▸ Bloco de texto:
____________
Como sabemos que isso é um problema real, que a raiva faz muito mal à saúde[i] e distorce nosso julgamento[ii], escrevo hoje sobre o tema apoiado em um prêmio Nobel de literatura, em um renomado especialista em negociação e em meu amigo Valcir, gerente comercial no interior de São Paulo que atua em um ramo muito exigente em termos emocionais. Começo colocando o desafio global proposto por Valcir: como é possível atender um cliente que nos desperta emoções tóxicas (que nos fazem mal) com menos desgaste? A resposta começa com uma frase preciosa de Luigi Pirandello[iii]: “assim é se lhe parece”. Não existe o que chamamos de realidade, só existem interpretações. Se você acha que o cliente é truculento, que não reconhece seu esforço, é malvado e quer o sofrimento de todos , você acaba de fabricar um lobisomem satânico que tem poder sobre você. Admito que a vida nessas condições é um horror sem fim.
____________
▸ Trecho de origem:

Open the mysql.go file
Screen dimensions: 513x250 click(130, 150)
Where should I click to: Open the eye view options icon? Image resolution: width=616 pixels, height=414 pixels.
____________
▸ Tarefas a realizar:
[1] Liste as três fontes em que o autor diz se apoiar para escrever o texto sobre a raiva.
[2] Continue o texto sobre a raiva a partir da última frase apresentada.
A listagem não é necessária aqui.

▸ Respostas por tarefa:
[1]
- Um prêmio Nobel de literatura
- Um renomado especialista em negociação
- O amigo Valcir, gerente comercial no interior de São Paulo

[2]
Robert Mnookin[iv] é uma das maiores autoridades em negociação do mundo. Em seu livro “Negociando com o diabo”ele ilustra as conseqüências de considerar o oponente em uma negociação como uma figura maléfica. A conseqüência que mais se aplica aqui é que isso afeta nosso julgamento e o torna pobre. Quando transformamos qualquer relação entre uma batalha entre o bem e o mal passamos a desconsiderar qualquer argumento do outro lado já que acreditamos que tudo é mentira ou feito para nos prejudicar. Em resumo, “satanizar”o cliente faz mal a nossa saúde e nos “emburrece”. A saída está baseada na frase de Pirandello e depende de como você deseja enxergar o cliente ou simplesmente o outro. Mudar a nossa perspectiva em relação ao que nos acontece é uma das grandes habilidades necessárias no caminho do autoconhecimento. Conheço grandes negociadores e vendedores que conseguem , nas palavras deles, olhar seus clientes mais “abrasivos”como feras (leões, onças, tubarões ou mesmo serpentes), mas não como monstros.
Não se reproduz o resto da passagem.